### Material for this exercise
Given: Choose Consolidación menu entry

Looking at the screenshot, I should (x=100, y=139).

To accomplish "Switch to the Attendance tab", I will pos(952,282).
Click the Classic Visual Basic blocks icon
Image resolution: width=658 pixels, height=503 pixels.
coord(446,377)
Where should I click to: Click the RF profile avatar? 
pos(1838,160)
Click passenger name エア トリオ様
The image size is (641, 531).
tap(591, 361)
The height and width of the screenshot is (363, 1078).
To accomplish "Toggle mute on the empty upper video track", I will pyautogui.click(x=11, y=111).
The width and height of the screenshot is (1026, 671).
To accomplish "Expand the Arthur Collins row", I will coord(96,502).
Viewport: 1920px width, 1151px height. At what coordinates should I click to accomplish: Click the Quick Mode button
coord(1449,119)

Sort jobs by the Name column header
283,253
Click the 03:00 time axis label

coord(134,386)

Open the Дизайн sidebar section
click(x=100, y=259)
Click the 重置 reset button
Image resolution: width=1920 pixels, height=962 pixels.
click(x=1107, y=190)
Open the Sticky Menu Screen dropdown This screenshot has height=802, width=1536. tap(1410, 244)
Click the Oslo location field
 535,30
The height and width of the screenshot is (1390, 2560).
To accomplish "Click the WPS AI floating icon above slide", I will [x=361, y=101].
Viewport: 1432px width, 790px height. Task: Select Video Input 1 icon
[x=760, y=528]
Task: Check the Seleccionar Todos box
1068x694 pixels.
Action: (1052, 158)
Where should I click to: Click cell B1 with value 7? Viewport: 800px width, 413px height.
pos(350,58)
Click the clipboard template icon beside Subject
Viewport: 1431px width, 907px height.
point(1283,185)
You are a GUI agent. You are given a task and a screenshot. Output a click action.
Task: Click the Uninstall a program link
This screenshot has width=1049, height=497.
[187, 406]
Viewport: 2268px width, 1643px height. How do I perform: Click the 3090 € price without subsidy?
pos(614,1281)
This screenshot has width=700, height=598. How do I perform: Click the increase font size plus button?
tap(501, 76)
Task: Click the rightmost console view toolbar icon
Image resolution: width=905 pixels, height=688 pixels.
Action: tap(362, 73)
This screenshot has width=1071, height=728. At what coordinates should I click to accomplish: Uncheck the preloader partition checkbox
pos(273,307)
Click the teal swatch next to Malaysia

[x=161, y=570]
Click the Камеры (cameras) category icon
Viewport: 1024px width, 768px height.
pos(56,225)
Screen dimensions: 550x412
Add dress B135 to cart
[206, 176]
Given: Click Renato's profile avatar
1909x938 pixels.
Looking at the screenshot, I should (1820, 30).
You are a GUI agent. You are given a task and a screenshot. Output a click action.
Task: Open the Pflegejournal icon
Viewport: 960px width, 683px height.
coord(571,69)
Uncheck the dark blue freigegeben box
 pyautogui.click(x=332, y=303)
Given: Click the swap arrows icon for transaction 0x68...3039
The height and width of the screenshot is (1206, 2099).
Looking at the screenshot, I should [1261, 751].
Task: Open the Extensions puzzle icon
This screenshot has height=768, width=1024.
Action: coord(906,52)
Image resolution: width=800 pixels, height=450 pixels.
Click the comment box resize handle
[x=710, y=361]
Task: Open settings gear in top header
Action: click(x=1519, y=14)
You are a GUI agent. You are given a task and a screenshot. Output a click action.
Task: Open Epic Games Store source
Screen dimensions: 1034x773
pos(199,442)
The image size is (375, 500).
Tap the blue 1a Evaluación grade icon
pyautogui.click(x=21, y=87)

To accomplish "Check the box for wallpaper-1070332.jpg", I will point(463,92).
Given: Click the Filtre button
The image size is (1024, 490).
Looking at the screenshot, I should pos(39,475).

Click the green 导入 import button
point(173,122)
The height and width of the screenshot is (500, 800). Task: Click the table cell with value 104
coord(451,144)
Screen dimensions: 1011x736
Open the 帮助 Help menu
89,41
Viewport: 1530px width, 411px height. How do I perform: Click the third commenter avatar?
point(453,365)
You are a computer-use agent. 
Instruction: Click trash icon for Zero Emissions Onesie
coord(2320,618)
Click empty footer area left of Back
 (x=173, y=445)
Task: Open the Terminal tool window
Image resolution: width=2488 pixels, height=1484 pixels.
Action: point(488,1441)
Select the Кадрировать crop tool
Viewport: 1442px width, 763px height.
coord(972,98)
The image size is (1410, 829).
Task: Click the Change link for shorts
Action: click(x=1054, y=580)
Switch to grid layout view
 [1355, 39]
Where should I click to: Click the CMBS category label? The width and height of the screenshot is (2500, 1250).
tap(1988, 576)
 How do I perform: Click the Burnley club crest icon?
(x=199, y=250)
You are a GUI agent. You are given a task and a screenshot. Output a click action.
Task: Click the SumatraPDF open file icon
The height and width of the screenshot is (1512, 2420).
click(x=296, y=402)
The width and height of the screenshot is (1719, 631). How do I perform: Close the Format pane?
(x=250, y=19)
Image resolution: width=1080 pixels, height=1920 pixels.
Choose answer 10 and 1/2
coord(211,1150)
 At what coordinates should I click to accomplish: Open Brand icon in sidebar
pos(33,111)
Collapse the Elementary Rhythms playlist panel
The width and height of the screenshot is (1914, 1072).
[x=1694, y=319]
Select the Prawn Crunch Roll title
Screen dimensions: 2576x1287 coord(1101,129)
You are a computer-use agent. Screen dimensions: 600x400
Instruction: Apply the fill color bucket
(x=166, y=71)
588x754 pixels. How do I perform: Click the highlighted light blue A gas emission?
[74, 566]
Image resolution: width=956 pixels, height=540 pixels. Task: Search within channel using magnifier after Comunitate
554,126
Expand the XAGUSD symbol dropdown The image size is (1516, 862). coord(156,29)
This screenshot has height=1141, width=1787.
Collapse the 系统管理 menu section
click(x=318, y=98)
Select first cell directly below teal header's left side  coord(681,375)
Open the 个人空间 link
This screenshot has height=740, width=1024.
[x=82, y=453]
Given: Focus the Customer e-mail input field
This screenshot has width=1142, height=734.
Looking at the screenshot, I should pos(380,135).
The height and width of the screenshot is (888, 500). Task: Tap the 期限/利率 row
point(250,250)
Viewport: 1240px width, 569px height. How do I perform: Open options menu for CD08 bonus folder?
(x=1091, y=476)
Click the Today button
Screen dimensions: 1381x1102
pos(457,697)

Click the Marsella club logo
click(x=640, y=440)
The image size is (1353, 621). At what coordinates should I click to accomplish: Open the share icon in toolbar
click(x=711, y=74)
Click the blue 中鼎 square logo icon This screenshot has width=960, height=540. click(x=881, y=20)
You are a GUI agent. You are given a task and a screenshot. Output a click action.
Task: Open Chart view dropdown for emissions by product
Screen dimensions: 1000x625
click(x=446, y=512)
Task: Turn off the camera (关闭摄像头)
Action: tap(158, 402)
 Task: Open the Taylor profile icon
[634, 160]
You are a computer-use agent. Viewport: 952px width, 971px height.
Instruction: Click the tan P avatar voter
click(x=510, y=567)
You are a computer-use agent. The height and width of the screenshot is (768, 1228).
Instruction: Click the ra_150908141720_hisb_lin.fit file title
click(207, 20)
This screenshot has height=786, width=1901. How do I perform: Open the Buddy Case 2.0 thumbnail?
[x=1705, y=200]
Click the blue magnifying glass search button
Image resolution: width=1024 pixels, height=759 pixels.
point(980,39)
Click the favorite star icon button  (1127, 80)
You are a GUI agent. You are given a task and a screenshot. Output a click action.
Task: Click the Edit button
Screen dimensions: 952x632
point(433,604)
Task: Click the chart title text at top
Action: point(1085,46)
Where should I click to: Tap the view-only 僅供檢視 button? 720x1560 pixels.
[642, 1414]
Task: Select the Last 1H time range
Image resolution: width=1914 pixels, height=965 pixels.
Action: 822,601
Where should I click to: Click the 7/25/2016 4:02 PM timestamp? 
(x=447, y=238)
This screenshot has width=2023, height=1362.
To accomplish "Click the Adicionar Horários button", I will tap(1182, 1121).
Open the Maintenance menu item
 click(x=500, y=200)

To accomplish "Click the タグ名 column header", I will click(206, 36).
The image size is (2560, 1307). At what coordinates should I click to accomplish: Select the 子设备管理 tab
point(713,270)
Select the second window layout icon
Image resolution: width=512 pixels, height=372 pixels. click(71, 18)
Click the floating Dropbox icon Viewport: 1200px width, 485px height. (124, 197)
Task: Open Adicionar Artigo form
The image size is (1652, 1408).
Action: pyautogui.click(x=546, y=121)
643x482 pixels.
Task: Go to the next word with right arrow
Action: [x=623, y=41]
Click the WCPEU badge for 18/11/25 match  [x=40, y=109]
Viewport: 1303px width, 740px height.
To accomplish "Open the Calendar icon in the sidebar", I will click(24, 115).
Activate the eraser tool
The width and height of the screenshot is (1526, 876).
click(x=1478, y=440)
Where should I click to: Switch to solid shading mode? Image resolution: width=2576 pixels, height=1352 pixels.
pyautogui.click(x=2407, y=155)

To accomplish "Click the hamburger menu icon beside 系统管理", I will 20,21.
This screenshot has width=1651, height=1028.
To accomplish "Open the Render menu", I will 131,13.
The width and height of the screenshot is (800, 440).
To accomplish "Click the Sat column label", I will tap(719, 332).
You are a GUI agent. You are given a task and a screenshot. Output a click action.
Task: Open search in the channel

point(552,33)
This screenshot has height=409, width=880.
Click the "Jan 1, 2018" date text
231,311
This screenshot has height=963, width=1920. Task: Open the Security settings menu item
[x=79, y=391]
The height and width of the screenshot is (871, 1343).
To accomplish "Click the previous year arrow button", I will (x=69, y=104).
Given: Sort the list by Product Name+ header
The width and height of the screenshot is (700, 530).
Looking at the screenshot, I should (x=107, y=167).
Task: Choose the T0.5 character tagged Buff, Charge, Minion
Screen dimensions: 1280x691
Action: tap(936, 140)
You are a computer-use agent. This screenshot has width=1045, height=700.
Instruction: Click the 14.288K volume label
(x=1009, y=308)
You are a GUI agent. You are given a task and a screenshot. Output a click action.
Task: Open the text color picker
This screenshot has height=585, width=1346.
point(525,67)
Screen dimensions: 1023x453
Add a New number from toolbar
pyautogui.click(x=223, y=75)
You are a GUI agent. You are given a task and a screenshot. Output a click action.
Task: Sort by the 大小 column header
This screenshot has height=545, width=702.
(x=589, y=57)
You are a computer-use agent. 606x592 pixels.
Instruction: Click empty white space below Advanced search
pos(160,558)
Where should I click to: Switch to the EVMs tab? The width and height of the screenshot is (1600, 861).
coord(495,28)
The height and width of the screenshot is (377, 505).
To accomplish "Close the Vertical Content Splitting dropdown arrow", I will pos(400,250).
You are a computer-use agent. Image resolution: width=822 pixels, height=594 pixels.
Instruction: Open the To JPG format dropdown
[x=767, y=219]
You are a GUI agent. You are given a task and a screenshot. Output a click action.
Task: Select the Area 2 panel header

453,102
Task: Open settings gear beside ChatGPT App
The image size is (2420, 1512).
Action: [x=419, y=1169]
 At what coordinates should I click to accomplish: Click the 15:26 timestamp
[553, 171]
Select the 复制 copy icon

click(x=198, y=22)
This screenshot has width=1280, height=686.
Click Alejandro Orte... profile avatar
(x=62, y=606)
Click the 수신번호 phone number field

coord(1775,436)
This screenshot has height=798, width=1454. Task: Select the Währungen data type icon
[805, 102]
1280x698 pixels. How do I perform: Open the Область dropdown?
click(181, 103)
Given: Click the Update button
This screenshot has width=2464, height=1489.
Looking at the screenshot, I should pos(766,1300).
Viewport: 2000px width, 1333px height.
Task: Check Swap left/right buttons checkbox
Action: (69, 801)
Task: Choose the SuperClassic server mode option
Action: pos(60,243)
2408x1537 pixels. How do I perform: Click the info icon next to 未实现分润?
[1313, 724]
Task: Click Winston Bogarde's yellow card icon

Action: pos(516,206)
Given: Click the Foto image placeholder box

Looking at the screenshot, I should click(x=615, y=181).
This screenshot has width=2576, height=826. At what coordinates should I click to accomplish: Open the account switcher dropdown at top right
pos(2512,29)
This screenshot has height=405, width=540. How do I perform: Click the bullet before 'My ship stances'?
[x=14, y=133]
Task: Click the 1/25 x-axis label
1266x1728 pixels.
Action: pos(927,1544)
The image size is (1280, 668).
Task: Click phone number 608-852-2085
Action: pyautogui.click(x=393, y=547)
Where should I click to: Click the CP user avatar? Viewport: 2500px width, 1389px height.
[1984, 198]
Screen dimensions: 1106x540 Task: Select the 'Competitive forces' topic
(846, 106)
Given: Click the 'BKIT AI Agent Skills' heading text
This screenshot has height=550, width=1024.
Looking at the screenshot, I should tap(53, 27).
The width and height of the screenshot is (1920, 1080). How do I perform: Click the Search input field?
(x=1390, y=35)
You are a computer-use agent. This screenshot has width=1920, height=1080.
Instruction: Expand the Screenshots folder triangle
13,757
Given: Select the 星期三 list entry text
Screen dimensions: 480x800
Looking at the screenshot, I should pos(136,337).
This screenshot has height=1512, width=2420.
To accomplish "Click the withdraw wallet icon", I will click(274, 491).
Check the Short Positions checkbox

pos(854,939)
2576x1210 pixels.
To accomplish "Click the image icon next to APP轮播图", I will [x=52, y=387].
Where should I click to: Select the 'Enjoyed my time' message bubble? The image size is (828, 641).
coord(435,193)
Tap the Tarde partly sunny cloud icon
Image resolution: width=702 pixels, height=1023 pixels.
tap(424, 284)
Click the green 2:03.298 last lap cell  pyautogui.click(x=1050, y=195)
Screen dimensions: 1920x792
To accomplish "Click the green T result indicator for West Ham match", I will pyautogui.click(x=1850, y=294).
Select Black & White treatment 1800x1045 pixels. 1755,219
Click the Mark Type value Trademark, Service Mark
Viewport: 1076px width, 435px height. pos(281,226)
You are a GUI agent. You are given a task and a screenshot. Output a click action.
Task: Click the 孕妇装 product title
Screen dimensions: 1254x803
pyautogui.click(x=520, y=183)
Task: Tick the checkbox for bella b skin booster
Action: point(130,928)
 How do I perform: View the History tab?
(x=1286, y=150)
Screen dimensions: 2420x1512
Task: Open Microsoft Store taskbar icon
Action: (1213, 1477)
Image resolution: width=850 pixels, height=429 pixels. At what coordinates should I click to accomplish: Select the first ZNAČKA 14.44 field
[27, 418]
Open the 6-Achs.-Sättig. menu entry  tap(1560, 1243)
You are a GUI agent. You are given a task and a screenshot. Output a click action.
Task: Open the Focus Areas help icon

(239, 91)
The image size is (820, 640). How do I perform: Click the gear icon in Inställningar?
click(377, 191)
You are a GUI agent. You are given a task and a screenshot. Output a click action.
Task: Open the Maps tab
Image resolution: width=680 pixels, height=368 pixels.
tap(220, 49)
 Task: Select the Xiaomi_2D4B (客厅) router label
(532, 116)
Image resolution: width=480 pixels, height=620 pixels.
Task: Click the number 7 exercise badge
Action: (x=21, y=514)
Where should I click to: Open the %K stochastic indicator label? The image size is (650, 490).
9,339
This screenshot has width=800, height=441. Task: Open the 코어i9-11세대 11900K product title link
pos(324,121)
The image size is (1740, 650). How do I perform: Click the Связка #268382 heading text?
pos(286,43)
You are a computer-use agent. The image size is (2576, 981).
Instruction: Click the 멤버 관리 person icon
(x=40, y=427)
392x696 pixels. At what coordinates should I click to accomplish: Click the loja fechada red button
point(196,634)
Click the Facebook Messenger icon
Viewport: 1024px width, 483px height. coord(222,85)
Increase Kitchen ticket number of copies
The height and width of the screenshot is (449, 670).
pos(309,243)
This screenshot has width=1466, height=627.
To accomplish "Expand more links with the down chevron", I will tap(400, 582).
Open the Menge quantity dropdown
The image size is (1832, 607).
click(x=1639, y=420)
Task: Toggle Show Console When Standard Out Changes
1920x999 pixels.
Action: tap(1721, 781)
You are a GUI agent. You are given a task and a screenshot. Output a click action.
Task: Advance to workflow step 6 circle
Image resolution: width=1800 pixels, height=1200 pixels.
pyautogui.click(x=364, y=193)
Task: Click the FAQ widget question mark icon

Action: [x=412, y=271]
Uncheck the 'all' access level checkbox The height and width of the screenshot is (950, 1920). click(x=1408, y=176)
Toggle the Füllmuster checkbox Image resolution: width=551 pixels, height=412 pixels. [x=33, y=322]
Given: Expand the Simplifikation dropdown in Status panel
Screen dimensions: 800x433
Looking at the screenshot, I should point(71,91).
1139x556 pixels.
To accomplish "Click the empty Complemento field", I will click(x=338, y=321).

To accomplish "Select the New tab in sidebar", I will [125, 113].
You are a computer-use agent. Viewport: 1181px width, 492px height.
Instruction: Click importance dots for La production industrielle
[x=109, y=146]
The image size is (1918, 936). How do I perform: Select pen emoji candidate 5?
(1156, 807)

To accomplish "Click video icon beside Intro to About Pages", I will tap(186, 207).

### What you are asked to do
Return every line of the records above that contains the word "title", treating uppercase and lowercase letters as distinct.

### Task result
Select the Prawn Crunch Roll title
Instruction: Click the ra_150908141720_hisb_lin.fit file title
Task: Click the chart title text at top
Task: Click the 孕妇装 product title
This screenshot has width=800, height=441. Task: Open the 코어i9-11세대 11900K product title link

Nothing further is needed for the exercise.